TL;DR summary
How can I write foo = MyClass()
and have the MyClass
object know that its name is foo
?
Full Question
I want to write a library in Python that allows constructing a tree of objects, which support recursive traversal and naming. I would like to make this easy to use by automating the discovery of an object's name and parent object at the time it is created and added to the parent object.
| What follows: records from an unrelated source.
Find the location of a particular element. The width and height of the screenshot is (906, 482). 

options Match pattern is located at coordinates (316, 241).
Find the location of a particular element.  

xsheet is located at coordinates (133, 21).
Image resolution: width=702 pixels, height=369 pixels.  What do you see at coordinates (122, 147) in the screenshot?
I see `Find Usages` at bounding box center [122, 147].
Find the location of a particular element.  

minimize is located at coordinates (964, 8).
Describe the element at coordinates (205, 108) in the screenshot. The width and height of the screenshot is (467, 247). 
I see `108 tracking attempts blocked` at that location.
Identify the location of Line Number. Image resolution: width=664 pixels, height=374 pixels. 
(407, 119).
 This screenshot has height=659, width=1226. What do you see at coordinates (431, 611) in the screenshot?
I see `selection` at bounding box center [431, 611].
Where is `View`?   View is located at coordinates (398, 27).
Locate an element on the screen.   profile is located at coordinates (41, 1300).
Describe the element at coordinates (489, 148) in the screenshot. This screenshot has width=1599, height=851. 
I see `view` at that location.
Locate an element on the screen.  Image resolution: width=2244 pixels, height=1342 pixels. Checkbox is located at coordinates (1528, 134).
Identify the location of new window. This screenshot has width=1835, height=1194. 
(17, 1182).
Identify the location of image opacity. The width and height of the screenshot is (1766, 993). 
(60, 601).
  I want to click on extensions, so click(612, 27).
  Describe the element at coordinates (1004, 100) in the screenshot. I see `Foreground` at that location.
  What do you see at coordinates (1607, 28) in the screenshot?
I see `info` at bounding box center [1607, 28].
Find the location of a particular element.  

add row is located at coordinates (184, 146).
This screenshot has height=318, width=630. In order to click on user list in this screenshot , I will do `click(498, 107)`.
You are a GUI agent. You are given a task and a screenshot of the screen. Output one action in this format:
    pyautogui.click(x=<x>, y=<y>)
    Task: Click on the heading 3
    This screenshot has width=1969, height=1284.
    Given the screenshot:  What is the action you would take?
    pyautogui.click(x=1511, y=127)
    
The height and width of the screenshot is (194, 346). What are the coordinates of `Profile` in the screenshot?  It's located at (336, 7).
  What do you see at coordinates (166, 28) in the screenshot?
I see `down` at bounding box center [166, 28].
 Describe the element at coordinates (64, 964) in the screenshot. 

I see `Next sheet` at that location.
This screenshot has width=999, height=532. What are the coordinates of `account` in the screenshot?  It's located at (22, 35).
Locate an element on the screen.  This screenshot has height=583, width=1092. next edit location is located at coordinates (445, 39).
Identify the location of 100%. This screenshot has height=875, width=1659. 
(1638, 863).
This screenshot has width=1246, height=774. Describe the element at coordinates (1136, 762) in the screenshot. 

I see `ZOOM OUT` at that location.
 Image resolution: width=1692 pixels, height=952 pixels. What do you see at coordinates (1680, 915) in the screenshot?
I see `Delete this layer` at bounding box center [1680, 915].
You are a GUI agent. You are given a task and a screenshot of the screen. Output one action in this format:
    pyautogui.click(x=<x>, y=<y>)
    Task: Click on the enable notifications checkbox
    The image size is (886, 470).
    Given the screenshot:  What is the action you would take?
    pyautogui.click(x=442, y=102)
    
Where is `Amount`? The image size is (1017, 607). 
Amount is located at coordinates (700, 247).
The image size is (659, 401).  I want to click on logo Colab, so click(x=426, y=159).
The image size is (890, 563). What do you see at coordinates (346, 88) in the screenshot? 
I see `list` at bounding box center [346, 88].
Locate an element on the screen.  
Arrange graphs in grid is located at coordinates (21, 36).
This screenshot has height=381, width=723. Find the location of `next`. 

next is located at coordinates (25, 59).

In this simple example, the name and parent object have to be explicitly passed into each object constructor:
class TreeNode:
def __init__(self, name, parent):
self.name = name
self.children = []
self.parent = parent
if parent is None:
self.fullname = name
else:
parent.register_child(self)
def register_child(self, child):
self.children.append(child)
child.fullname = self.fullname + "." + child.name
def recursive_print(self):
print(self.fullname)
for child in self.children:
child.recursive_print()
class CustomNode(TreeNode):
def __init__(self, **kwargs):
super().__init__(**kwargs)
self.foo = TreeNode(name="foo", parent=self)
self.bar = TreeNode(name="bar", parent=self)
root = TreeNode(name="root", parent=None)
root.a = CustomNode(name="a", parent=root)
root.recursive_print()
output:
root
root.a
root.a.foo
root.a.bar
What I would like to be able to do is omit the explicit name
and parent
arguments, something like:
class CustomNode(TreeNode):
def __init__(self):
self.foo = TreeNode()
self.bar = TreeNode()
root = TreeNode(parent=None)
root.a = CustomNode()
I have a partial solution at the moment where I have TreeNode.__setattr__()
check to see if it is assigning a new TreeNode
and if so name it and register it; but one shortcoming is that TreeNode.__init__()
cannot know its name
or parent
until after it returns, which would be preferable.
I am wondering if there is some neat way to do what I want, using metclasses or some other feature of the language.